Dogs and Wolves: They're Only a Tail Wag Apart

Yapping at the drop of a hat, a carefully coiffed toy poodle hardly inspires the awe of a howling timber wolf.

Based on a study by an international team of biologists, however, it may be time to show Fifi a little more respect. By comparing genetic material from dogs with that of wolves, coyotes, and jackals, the researchers have proved what zoologists have long suspected: Domestic dogs descended from wolves.

What's more, the scientists say, their work suggests that canines were in the process of becoming man's best friend between 60,000 and 135,000 years ago - as much as 121,000 years earlier than the archaeological record suggests.

Up to now, the case for the wolf as the pooch's forerunner has largely rested on physical and behavioral similarities, as well as archaeological records, according to Robert Wayne, associate professor of biology at the University of California at Los Angeles and a member of the research team. He and his colleagues, however, hunted at the molecular level for the biological equivalent of the "smoking gun."

To do so, "we wanted to sample as many breeds as possible," Dr. Wayne says. These ranged from greyhounds and Australian dingos to more modern schnauzers, setters, and spaniels.

Overall, the team's study involved 162 wolves from 27 locations worldwide and 140 dogs from 67 breeds. Five coyotes and a dozen jackals were also included because all wild species of canines can interbreed, and these species seemed the most likely alternative candidates as forebears to the modern dog.

The evidence the team sought is locked up in mitochondria, tiny organs inside cells responsible for supplying the energy the cell needs. These tiny powerhouses, which lie outside the cell's nucleus, are governed by their own self-contained DNA, the molecule that holds the basic chemical building blocks of organic life.
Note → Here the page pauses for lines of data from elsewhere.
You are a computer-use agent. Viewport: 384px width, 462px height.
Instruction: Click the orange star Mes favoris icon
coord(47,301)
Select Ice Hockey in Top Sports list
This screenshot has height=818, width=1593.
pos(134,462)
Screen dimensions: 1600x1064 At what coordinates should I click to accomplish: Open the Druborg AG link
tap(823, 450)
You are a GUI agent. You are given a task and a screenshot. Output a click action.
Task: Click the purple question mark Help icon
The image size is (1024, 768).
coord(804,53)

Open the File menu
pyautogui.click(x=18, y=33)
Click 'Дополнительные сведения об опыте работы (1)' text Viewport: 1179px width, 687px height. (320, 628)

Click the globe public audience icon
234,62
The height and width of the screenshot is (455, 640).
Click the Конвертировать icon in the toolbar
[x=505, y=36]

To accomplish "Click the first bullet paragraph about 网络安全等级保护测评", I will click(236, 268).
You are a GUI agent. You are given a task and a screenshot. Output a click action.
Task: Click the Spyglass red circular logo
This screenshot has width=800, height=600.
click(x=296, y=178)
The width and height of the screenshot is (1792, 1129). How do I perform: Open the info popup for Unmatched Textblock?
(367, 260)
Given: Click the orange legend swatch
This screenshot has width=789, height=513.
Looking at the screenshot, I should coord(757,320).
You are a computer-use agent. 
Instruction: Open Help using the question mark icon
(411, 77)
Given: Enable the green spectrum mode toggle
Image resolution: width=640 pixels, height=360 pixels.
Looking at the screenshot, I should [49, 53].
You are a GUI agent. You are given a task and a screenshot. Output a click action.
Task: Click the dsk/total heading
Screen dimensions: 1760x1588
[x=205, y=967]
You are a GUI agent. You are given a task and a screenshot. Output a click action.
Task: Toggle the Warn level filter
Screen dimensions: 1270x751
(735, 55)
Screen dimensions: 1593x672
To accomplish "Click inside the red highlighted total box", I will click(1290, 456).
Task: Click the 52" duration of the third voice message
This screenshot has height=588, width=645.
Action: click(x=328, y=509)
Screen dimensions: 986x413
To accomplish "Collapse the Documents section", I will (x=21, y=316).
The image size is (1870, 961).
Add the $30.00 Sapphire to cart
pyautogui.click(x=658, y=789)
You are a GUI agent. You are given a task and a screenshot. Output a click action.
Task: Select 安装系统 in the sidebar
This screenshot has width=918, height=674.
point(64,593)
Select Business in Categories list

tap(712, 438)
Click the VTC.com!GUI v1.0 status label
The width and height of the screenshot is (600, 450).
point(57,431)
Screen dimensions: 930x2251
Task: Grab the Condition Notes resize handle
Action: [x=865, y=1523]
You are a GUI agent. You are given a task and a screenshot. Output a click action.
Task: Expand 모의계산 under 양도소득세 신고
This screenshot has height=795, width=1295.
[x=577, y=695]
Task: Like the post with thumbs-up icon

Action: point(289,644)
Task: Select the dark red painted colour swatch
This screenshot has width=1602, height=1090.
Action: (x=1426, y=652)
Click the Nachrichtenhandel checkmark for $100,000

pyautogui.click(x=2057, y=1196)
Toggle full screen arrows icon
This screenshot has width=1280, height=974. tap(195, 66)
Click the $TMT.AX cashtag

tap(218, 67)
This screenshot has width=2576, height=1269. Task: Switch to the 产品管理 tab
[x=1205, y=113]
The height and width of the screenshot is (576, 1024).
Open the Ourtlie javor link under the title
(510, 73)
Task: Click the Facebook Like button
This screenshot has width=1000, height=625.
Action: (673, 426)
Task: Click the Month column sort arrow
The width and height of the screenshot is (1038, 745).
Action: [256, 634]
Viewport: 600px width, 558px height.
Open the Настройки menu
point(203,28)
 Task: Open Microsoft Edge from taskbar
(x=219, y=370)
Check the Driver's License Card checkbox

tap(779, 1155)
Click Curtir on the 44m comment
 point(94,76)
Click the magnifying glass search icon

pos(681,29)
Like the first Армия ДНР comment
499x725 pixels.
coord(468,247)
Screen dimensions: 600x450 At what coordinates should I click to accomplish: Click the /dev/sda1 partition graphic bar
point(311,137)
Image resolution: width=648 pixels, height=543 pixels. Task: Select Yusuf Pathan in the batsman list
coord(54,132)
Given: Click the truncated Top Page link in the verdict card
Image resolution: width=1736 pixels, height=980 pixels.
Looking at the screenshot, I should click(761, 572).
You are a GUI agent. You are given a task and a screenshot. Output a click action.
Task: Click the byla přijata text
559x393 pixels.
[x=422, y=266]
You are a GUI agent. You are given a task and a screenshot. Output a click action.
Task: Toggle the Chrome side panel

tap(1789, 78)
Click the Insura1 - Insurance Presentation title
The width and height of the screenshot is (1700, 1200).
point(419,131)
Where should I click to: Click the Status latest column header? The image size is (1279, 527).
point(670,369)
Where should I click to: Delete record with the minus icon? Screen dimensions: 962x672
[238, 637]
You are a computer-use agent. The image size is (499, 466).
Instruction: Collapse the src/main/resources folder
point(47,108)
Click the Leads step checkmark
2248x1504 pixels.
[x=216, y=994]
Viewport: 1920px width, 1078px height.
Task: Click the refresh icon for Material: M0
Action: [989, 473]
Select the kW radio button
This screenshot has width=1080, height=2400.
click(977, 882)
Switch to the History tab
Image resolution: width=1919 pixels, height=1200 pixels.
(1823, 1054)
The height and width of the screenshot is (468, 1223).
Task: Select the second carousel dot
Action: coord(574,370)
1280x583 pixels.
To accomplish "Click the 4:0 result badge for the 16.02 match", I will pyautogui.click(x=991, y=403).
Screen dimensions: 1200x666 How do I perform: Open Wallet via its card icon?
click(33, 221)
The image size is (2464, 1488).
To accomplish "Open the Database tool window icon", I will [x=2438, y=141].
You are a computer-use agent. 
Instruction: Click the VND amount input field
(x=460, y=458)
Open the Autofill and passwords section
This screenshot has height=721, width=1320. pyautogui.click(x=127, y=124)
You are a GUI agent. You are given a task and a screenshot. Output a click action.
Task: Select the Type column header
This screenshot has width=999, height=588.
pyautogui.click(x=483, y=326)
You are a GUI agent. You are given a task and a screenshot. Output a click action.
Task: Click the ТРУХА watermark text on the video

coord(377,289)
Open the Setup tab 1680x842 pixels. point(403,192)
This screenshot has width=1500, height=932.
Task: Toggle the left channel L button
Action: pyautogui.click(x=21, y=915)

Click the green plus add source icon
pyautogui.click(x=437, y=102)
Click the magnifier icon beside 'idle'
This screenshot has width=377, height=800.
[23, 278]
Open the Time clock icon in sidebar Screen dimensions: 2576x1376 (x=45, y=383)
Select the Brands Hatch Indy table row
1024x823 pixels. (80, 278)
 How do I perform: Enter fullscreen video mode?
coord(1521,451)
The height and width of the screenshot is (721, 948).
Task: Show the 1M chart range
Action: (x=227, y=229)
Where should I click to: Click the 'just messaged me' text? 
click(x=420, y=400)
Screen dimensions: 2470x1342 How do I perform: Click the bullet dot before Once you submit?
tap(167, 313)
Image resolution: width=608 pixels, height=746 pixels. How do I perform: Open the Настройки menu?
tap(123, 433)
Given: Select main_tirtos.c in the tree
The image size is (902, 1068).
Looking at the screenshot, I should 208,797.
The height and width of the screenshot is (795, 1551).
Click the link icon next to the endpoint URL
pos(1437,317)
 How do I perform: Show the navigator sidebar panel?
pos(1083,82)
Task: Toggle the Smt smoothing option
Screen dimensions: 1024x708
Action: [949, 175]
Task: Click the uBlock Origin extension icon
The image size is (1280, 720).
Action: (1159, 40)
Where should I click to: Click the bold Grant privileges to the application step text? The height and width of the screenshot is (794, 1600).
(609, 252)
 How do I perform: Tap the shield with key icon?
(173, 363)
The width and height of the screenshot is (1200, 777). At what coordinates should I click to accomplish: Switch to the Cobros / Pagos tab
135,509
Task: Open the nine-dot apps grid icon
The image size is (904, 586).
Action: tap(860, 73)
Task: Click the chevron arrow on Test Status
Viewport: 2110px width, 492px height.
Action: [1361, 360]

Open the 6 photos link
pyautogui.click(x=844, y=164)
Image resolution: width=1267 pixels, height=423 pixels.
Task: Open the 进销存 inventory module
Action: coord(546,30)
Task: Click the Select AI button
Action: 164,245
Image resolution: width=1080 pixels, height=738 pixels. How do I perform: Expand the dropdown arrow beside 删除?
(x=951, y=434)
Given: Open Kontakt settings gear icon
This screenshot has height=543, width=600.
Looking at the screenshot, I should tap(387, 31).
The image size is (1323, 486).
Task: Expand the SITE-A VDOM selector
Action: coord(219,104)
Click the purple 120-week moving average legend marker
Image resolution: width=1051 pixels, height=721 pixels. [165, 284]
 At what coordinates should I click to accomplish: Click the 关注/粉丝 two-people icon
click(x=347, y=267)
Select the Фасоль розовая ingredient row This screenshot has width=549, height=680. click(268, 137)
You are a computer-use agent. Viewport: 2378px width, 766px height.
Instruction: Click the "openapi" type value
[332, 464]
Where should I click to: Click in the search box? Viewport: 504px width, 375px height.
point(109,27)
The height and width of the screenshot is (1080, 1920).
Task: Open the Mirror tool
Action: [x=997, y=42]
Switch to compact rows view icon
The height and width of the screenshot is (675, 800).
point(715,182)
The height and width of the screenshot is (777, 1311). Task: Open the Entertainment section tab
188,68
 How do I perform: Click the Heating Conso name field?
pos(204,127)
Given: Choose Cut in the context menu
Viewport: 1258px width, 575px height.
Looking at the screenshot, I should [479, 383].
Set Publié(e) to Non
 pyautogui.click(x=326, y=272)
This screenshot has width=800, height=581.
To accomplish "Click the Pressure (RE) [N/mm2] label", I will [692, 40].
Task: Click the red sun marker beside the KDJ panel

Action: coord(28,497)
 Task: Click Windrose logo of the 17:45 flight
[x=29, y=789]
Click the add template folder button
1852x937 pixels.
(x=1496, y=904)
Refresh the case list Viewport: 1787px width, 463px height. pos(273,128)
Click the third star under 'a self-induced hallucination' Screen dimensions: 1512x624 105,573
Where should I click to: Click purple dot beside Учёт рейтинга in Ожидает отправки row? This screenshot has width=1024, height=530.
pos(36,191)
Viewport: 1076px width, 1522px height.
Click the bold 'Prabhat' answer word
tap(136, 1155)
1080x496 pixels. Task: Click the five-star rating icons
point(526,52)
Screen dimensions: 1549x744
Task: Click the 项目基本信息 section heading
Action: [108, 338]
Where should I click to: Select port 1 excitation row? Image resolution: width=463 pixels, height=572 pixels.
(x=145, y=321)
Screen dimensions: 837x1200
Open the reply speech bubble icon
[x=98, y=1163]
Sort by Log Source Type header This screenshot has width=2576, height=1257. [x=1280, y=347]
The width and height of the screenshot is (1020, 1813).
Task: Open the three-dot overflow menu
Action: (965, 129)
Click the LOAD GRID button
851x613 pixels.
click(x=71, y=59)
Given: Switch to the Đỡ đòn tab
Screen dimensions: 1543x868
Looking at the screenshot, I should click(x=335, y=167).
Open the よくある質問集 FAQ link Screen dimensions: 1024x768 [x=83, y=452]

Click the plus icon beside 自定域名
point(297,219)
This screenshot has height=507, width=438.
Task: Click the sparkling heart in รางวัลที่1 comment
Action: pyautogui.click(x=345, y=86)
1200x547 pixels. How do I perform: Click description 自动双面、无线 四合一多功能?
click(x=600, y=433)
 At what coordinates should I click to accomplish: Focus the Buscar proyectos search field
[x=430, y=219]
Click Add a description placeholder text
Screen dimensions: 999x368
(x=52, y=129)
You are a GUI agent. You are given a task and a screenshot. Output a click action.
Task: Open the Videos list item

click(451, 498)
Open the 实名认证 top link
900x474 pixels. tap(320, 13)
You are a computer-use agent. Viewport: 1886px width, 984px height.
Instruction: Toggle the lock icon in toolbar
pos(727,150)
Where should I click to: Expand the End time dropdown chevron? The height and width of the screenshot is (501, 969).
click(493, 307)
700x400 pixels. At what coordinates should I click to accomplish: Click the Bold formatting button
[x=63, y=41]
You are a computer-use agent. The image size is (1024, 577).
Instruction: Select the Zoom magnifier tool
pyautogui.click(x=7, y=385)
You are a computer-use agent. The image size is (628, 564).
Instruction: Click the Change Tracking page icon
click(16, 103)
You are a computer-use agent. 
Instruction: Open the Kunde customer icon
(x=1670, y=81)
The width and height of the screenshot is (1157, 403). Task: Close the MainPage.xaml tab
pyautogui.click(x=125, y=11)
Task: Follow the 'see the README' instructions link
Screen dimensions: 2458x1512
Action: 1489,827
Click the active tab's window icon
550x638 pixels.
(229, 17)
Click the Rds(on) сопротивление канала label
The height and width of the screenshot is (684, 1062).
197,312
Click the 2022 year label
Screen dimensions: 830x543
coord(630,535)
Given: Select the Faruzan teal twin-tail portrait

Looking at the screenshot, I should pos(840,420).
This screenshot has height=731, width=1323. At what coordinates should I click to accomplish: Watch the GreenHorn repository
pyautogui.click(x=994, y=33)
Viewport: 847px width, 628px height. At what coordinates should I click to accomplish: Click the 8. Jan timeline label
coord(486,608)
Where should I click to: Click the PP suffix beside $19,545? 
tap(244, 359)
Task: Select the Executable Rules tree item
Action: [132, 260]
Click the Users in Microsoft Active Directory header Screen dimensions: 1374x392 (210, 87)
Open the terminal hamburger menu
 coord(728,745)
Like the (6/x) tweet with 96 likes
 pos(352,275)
Mitochondrial DNA has two things going for it as evolutionary historian. It evolves faster than the DNA in the cell's nucleus, where an organism's entire genetic blueprint resides.

These changes take place over thousands of years, instead of millions of years for nuclear DNA, so researchers have more points of comparison. And mitochondrial DNA is passed only from mother to offspring, so it is less confusing to decipher than nuclear DNA, which gets jumbled as it's shuffled between males and females and is a larger molecule to untangle.

After taking DNA samples from their subjects and comparing images of a common region in the mitochondrial DNA, "the only evidence was for wolf ancestry, with two or three episodes of interbreeding" between wolves and dogs after dogs began running with humans or their ancestors, Wayne says.

If the team's DNA work confirmed a long-held view of dog ancestry, however, it is challenging notions about when domestic dogs first emerged.

First domestication

According to the archaeological record, dogs were first domesticated about the time the first human agricultural communities formed some 14,000 years ago.

Not so, according to the team. According to the fossil record, wolves and coyotes split from a common ancestor about 1 million years ago.

Using this as a reference point for the age of the wolf lineage, the researchers crunched the numbers. The DNA evidence pointed to a much earlier starting time for dog domestication - as far back as 135,000 years ago.

The team, whose results appear in the current issue of the journal Science, speculates that archaeologists haven't been able to pick up earlier domestication because dogs' physical characteristics didn't shift until humans became settled and began to breed them. Earlier hounds looked like wolves, they suggest. Moreover, the researchers note that fossil remains of wolves have been associated with those of hominids as far back as 400,000 years ago.

At home on the hearth

But finding wolves in the same caves with hominids doesn't mean they were there as part of the family, warns Marion Schwartz, a research associate in the anthropology department at Yale University in New Haven, Conn., and the author of a new book on the history of dogs in the Americas.

Hominids would stay for a week or so; the wolves may have entered to pick up hearth scraps. Moreover, Ms. Schwartz says, the physical changes in dogs constitute domestication.

"Morphological change is the process they undergo as people weed out the ferociousness of wolves," she says.

Mitochondrial DNA doesn't mark time with Rolex precision, adds Charles Aquadro, professor of population genetics at Cornell University in Ithaca, N.Y. "It's a ballpark estimate."

Whatever the outcome, the study reinforces a larger point about the value of genetic diversity and the need to preserve progenitor species, the researchers say.

It was periodic interbreeding with wolves, Wayne notes, that gave dogs a sufficiently enriched gene pool to permit the selective breeding that has led to "an amazing amount of diversity in dogs. This is an extended lab for evolution studies."